Agent Orchestration

Overview

OMAR uses a hierarchical agent model where an Executive Assistant (EA) orchestrates worker agents. The EA breaks high-level tasks into parallel sub-tasks and spawns agents to execute them.

Unified Agent Model

All agents (except the EA) use the same role and prompt (agent.md). There is no PM/worker distinction - every spawned agent is a peer that receives a task and works independently.

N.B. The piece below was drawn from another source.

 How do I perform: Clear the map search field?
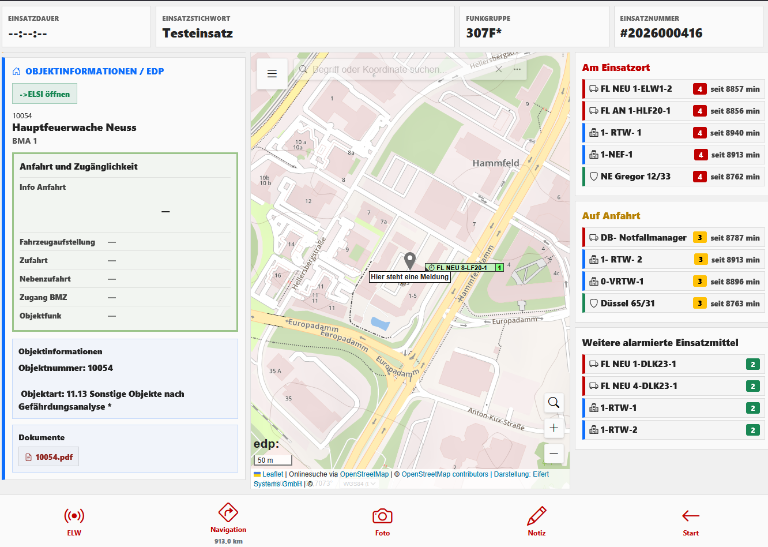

The EA (executive-assistant.md) is special: it gets memory context prepended to its prompt, including active projects, running agents, and their tasks.

Agent Lifecycle

User gives task to EA


EA proposes a plan (JSON)


OMAR parses plan, spawns agents via API


  ┌─────────┐  ┌─────────┐  ┌─────────┐
  │ Agent 1 │  │ Agent 2 │  │ Agent 3 │
  │ Working │  │ Working │  │ Waiting │
  └─────────┘  └─────────┘  └─────────┘


Agents report completion via [TASK COMPLETE]


EA aggregates results

Parent-Child Hierarchy

Agents track their parent via ~/.omar/agent_parents.json. This enables:

  • Tree visualization in the TUI (command tree with box-drawing)
  • Navigation: →/Tab drills into children, returns to parent
  • Hierarchical status monitoring

Any agent can spawn children, creating arbitrary depth.

EA Protocol

The EA communicates with OMAR via structured JSON in its output:

Spawning agents

{
  "type": "plan",
  "agents": [
    {
      "name": "api",
      "role": "API Developer",
      "task": "Create Express server with /users and /posts endpoints",
      "depends_on": []
    }
  ]
}

Messaging agents

{
  "type": "send",
  "target": "api",
  "message": "Also add /comments endpoint"
}

Querying status

{
  "type": "query",
  "target": "all"
}

Signaling completion

{
  "type": "complete"
}

Worker Context

When spawning agents with a task, OMAR injects the unified agent.md prompt with context:

You are a worker agent in a multi-agent project.

YOUR TASK: Create Express server with /users and /posts endpoints

INSTRUCTIONS:
- Focus only on your assigned task
- When done, end with: [TASK COMPLETE]
- If blocked, say: [BLOCKED: reason]
- If you need input, say: [NEED INPUT: question]

Event-Driven Coordination

The scheduler enables timed coordination between agents:

  • Status checks: EA schedules recurring events to poll workers
  • Handoffs: Agent A schedules an event for Agent B when a dependency is ready
  • Reminders: Agents can set future events for themselves

Events are delivered by injecting text into the target agent’s tmux session.

# Schedule a recurring status check every 5 minutes
curl -X POST http://localhost:9876/api/events \
  -H "Content-Type: application/json" \
  -d '{
    "sender": "ea",
    "receiver": "api",
    "payload": "[STATUS CHECK] Report your progress",
    "recurring_ns": 300000000000
  }'

Memory Persistence

OMAR maintains state across sessions:

  • ~/.omar/memory.md - Snapshot of active projects, agents, and tasks
  • ~/.omar/worker_tasks.json - Map of session name to task description
  • ~/.omar/agent_parents.json - Parent-child relationships
  • ~/.omar/status/<session>.md - Agent self-reported status

On restart, the EA prompt includes the last memory snapshot for continuity.